◆ DATA FOR REVIEW:
=== Begin Enclosure ===
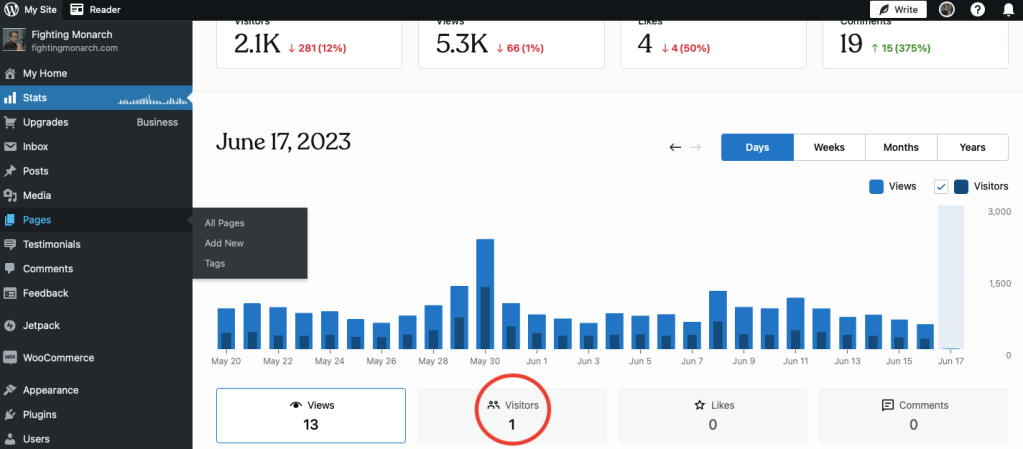Screen dimensions: 1023x449
Task: Open WooCommerce in the sidebar
Action: [58, 358]
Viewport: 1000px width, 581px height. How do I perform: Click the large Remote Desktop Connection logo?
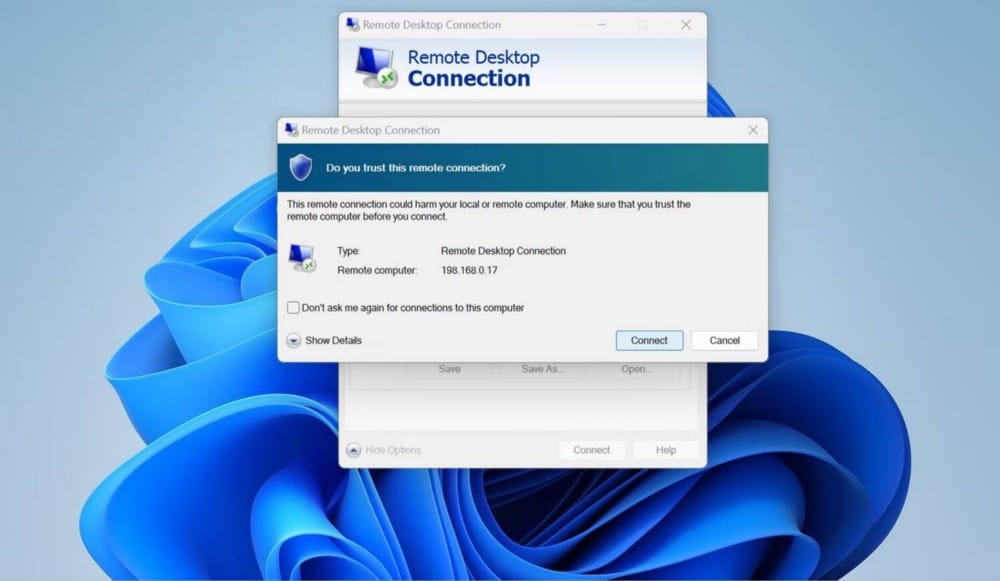[376, 68]
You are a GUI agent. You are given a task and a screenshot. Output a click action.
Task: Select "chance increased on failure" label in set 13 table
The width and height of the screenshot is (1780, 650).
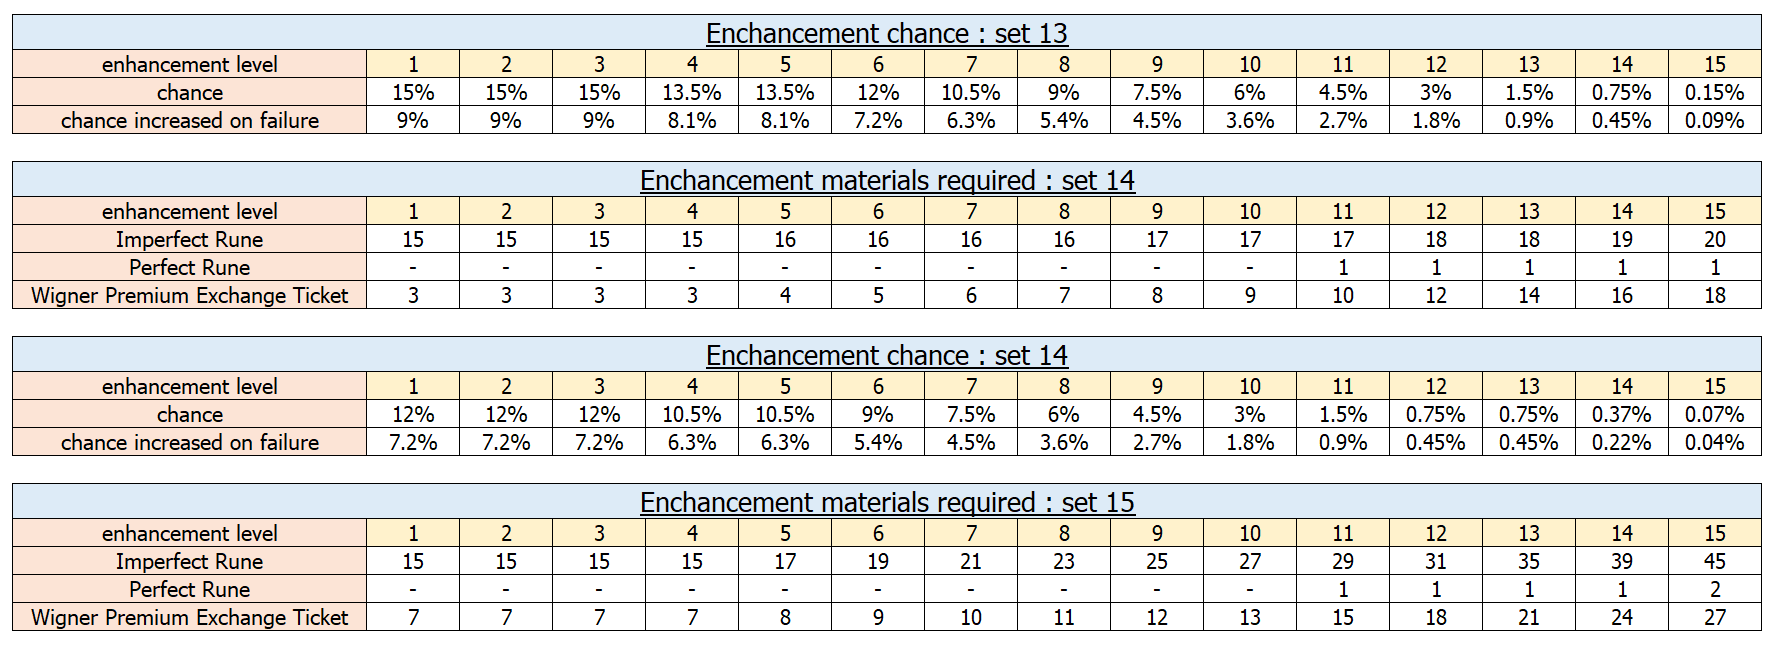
=== End Enclosure ===
Using the material above, gather every line that includes "screenshot".

You are a GUI agent. You are given a task and a screenshot. Output a click action.
The width and height of the screenshot is (1780, 650).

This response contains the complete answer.